6577 Background: BL, BLL and ALL are highly aggressive malignancies. We conducted a study to determine the relationship between the time to start of disease-specific systemic therapy and the frequency of various complications during treatment. Methods: A multi-center chart review was conducted for a total of 175 patients (pts) from Cleveland Clinic and Beaumont Health System, who received thearapy between Jan 2000 and Oct 2012. Pts were classified into two groups based on time to start of disease-specific systemic therapy. The first group started therapy within 1 week of the presenting symptoms and the second group started therapy in ≥ 1 week. Pts characteristics, stage of disease, incidence of acute renal failure (ARF) [Am J Med. 1983;74(2):243], Tumor lysis syndrome (TLS) [Cairo-Bishop definition], major bleeding [requiring transfusion, drop in hemoglobin > 2 g/dL, or bleeding in critical sites], venous thrombotic events (VTEs) [documented by imaging], neutropenic fever (NF) [Clin Infect Dis. 2011;52(4):e56], and mortality rate were retrieved from the records.
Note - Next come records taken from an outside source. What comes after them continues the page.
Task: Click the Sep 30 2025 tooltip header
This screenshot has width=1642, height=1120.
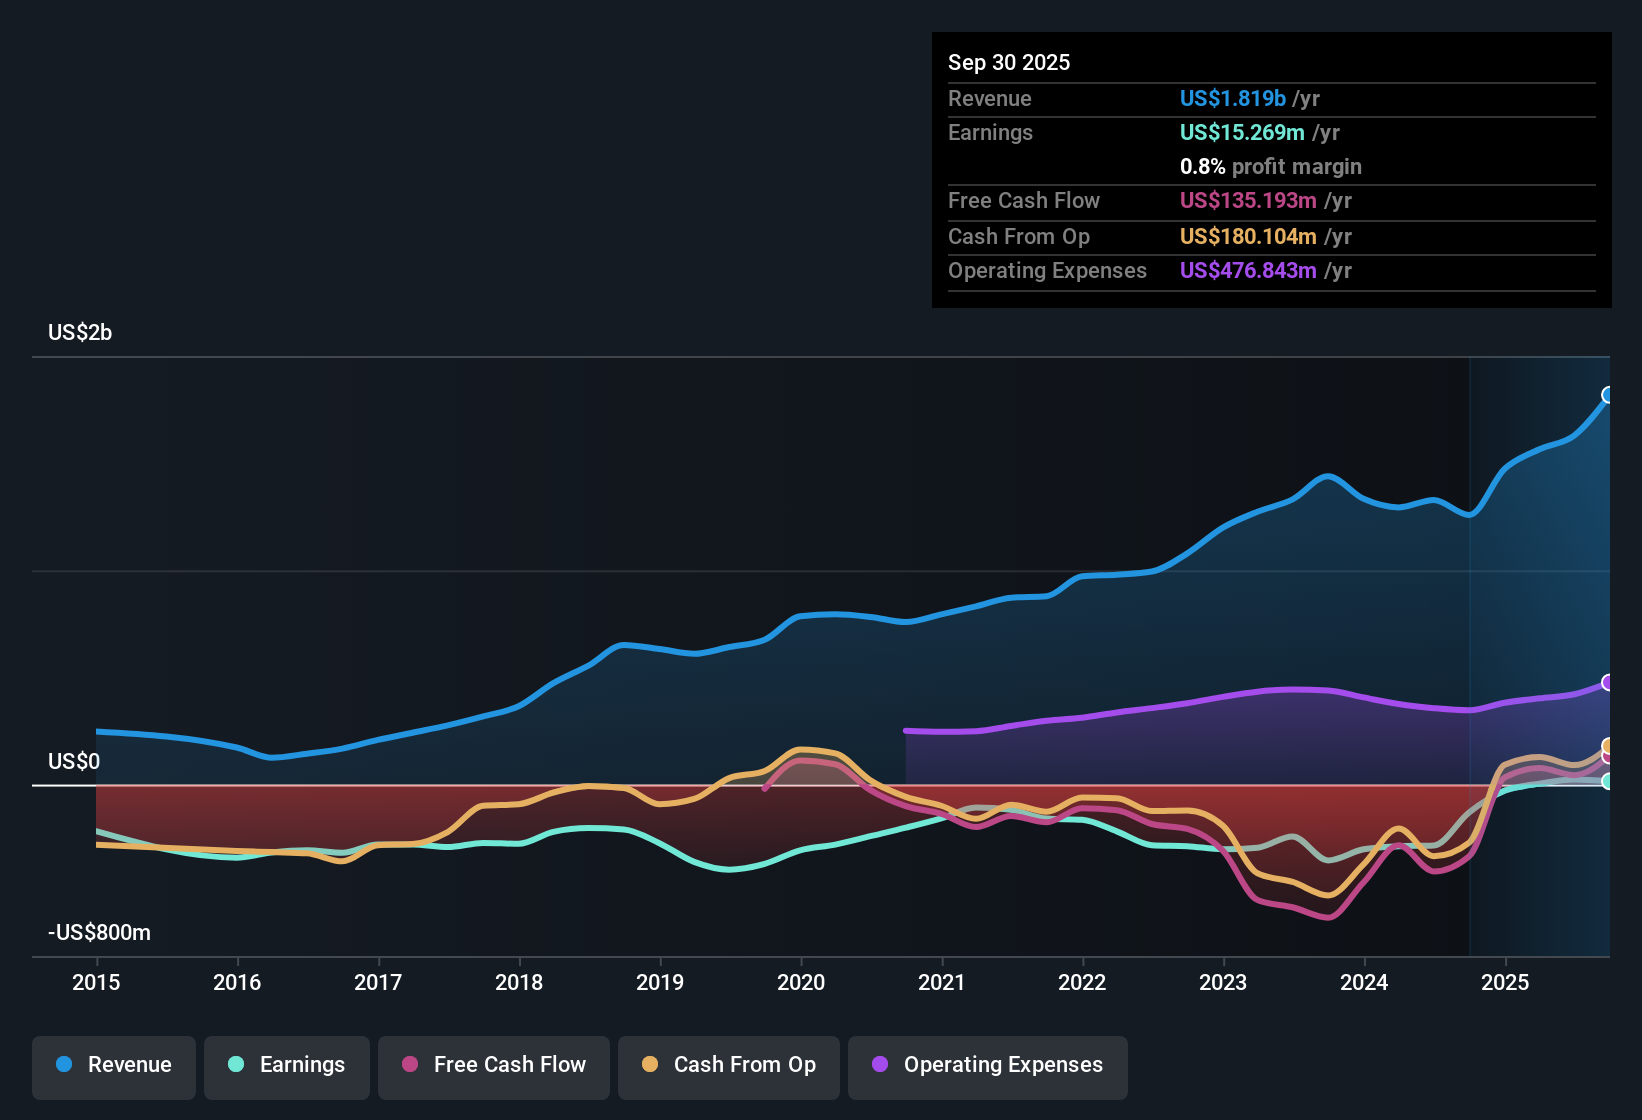Action: [1009, 62]
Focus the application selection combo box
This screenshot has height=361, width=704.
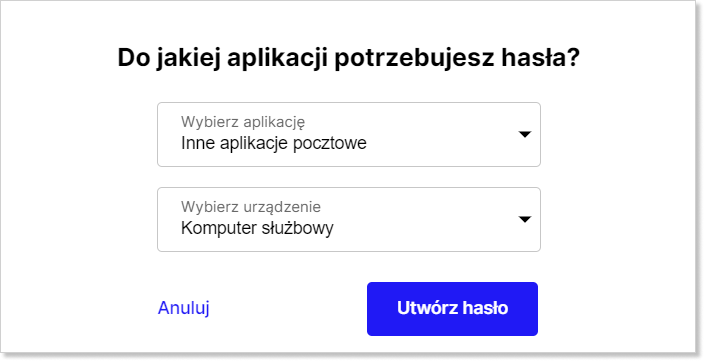(349, 135)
Results: Of 175 pts (66 BL, 13 BLL, 96 ALL), 67 % were males, 92.6 % had stages III or IV disease. Chi-Square test analysis showed pts treated with disease specific systemic therapy within 1 week as compared to those whose treatment began ≥ 1 week after symptoms onset had less incidence of ARF (16.7% vs 38.5% p=0.001), less TLS (3.6% vs 16.5% p=0.006), less VTEs (8.3% vs 16.6% p=0.007), less NF (3.6% vs 24.2% p=0.001) and most importantly had a lower mortality rate during the therapy (1.2% vs 8.8% p=0.036). Further analysis of the data showed no significant difference in the incidence of major bleeding between the two groups (9.5% vs 17.8 p=0.129), although there was a trend toward fewer episodes in pts started on therapy within 1 week. Conclusions: This study confirmed an increased risk of therapy related complications including higher mortality in pts with BL, BLL and ALL when the therapy was initiated ≥ 1 week after symptoms onset. These findings indicate that clinicians should start disease specific therapy within 1 week.